LAVEEN, Arizona – The Secretary of the U.S. Interior Deb Haaland leads the Road to Healing Tour into the New Year, making the fourth stop at the Gila River Indian Community on Jan. 20 and Navajo Nation at Many Farms on Jan. 22. The Secretary and Assistant Bryan Newland kicked off the tour from the eldest operating boarding school, Riverside Indian School in Anadarko, Okla. on July 9, 2022.
Multiple stops along the way included Michigan, South Dakota, and Arizona, with more events to come during the year.
“The road to healing will continue through 2023,” Haaland said. “We have more events to do in every part of the United States.”
The tour was launched after the Federal Indian Boarding School Initiative released a volume one report written by Assistant Secretary Bryan Newland in May 2022. The report concluded that connecting with the Native communities and gathering their oral stories would be the most beneficial tool for healing and identifying resources the agency will need to continue.
These oral histories will be released as a part of the report’s second volume. “As we keep investigating the federal Indian Boarding School system and learning about the experience in specific schools and the overall system, it paints a history that records alone can’t fully provide,” Newland said.
Newland explained that DOI’s next steps, in addition to collecting oral testimonies, will include identifying unmarked burial sites across the federal Indian Boarding School system and the total amount of funding the federal government put towards erasing Native culture.
Haaland has heard the horrors personally from her grandparents, who were taken from their homelands in Laguna Pueblo, New Mexico, and sent off to boarding schools. As a descendant, she can feel the trauma in herself and the effects that ripple through her family generation after generation.
“My grandmother went to boarding school, and I suffer from intergenerational trauma as much as anybody,” Haaland said during an interview with Native News Online. “So because I understand it, I am going to be understanding to other people.”

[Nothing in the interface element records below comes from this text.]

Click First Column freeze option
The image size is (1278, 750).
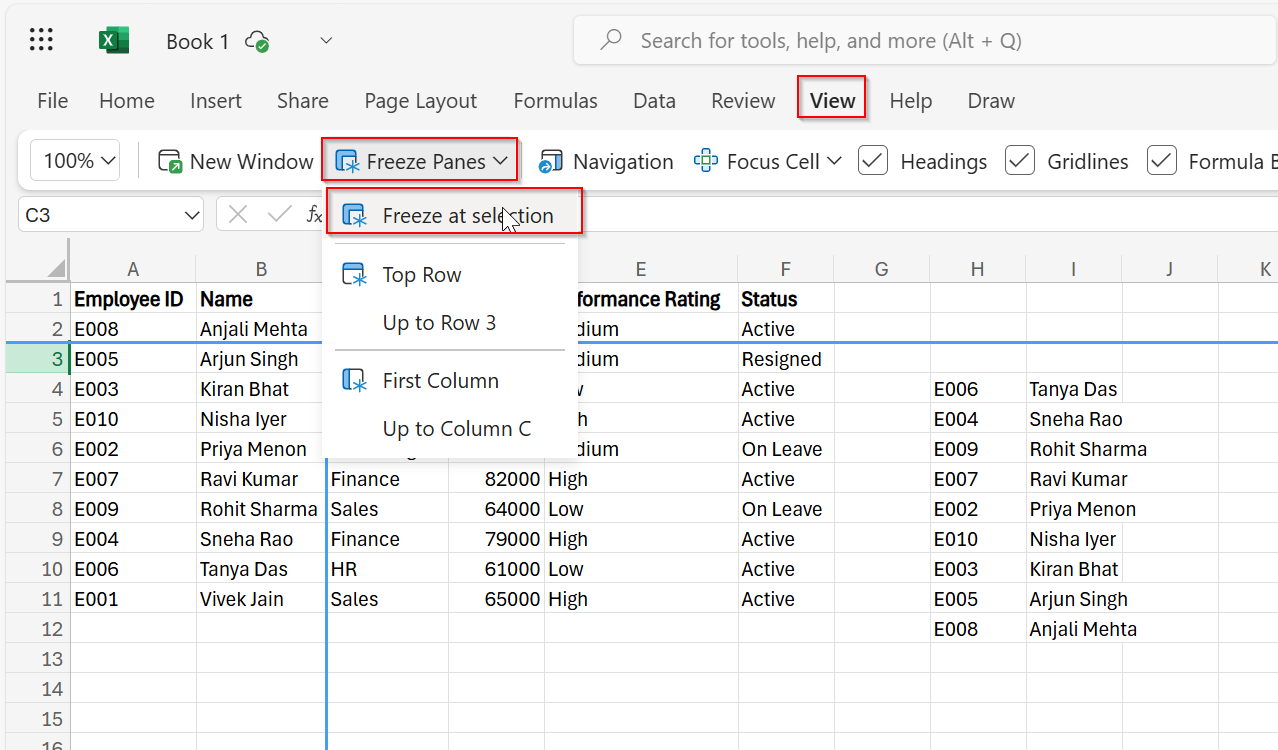point(440,380)
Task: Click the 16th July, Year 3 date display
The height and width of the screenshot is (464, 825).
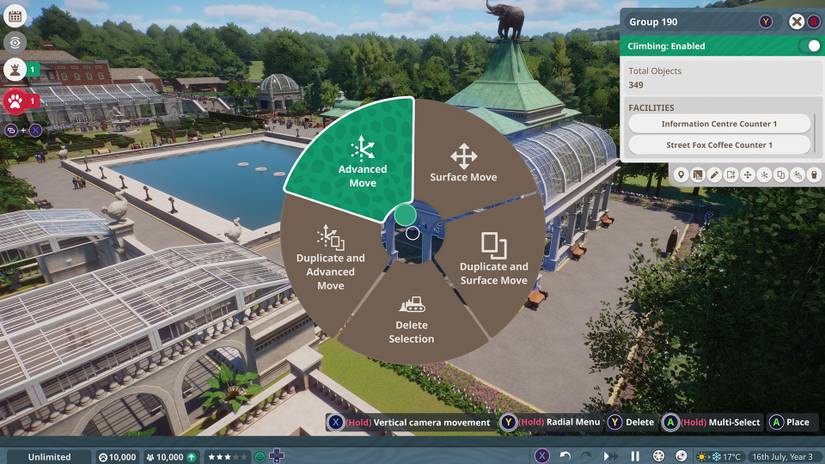Action: pos(783,457)
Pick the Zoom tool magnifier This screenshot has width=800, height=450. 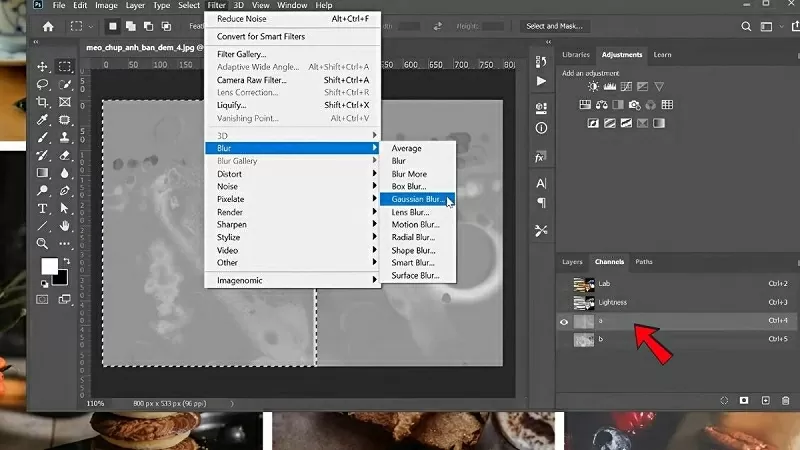point(43,243)
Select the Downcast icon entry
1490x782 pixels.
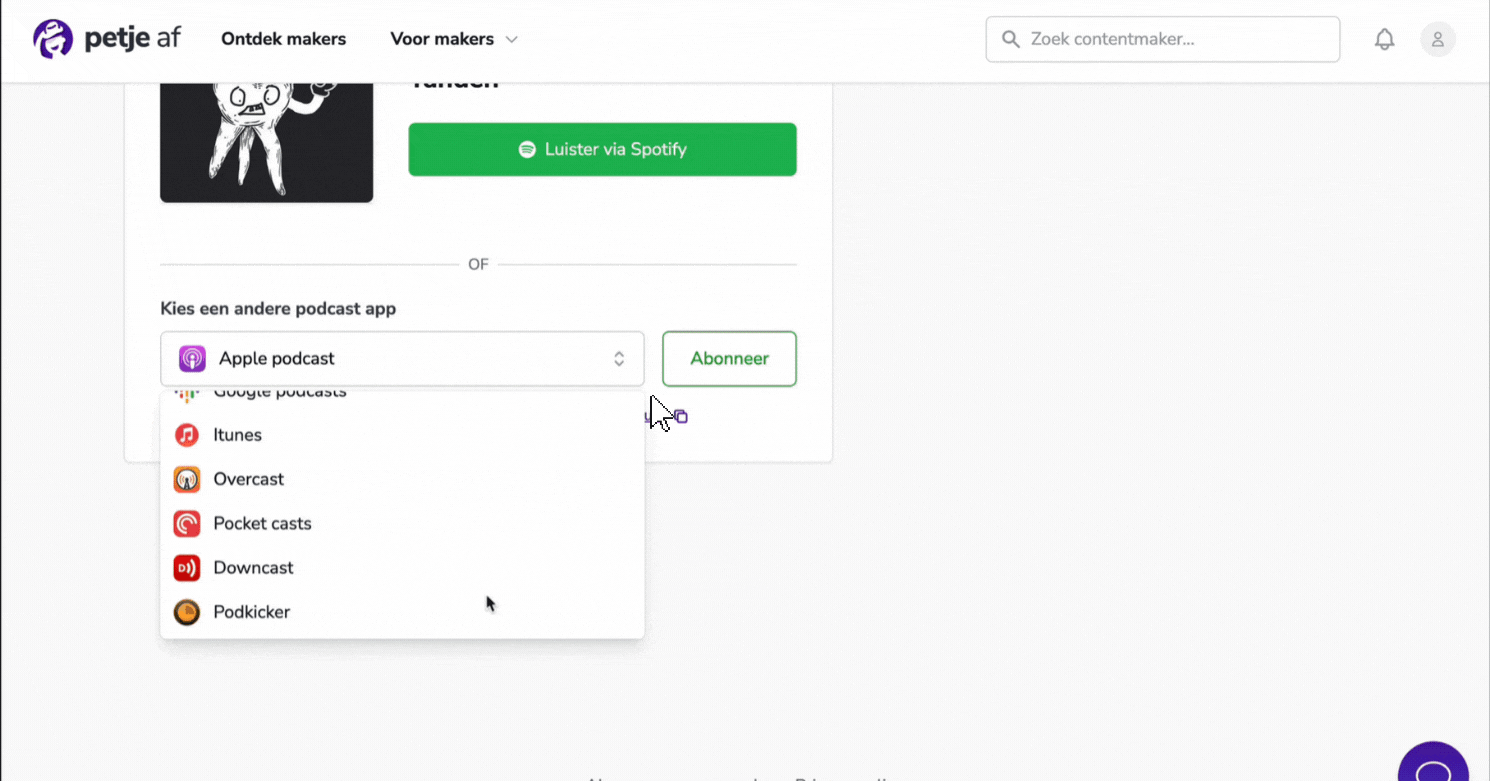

So far, the duo has recorded the horrible accounts of those traumatized for a lifetime by the attempted assimilation and dissertation that has been bottled up among tribal members for more than half a century.
From the 1870s until the 1960s, there were more than 350 taxpayer-funded, often church-run, Native American boarding schools, according to the National Native American Boarding School Coalition.
There were more than 400 federally run or supported Indian schools in the country, with Oklahoma having the highest number of 76 Indian boarding schools; Arizona comes in second with 47.
These may include stories of physical, emotional, mental, and sexual abuse. Identities were stripped of the children, and language and culture were disposed of, even down to hair being cut to short lengths.
Children lived in confinements and unfair punishments, dealing with the forced removal from their families, which some never saw again. Some children never made it home and died at the hands of the federal government without notifying the family of said children. Unfortunately, some were laid to unrest with not even a name of identification.
The investigation also found more than 500 children died while attending these schools, although that number is likely higher.
Haaland claims that being an open ear to these survivors who may be sharing their stories for the first time is an integral part of the healing process. “We understand that sometimes, just getting things off your chest, just being able to say it out loud, means something to them,” Haaland said. “So, I think most of all, we want to make sure we are there to listen.”
Many have shed tears when sharing their testimonies, and Haaland shed many as she tirelessly devoted time and attention to each survivor.
“I’m with you on this journey. I will listen. I will grieve with you. I will weep alongside you.”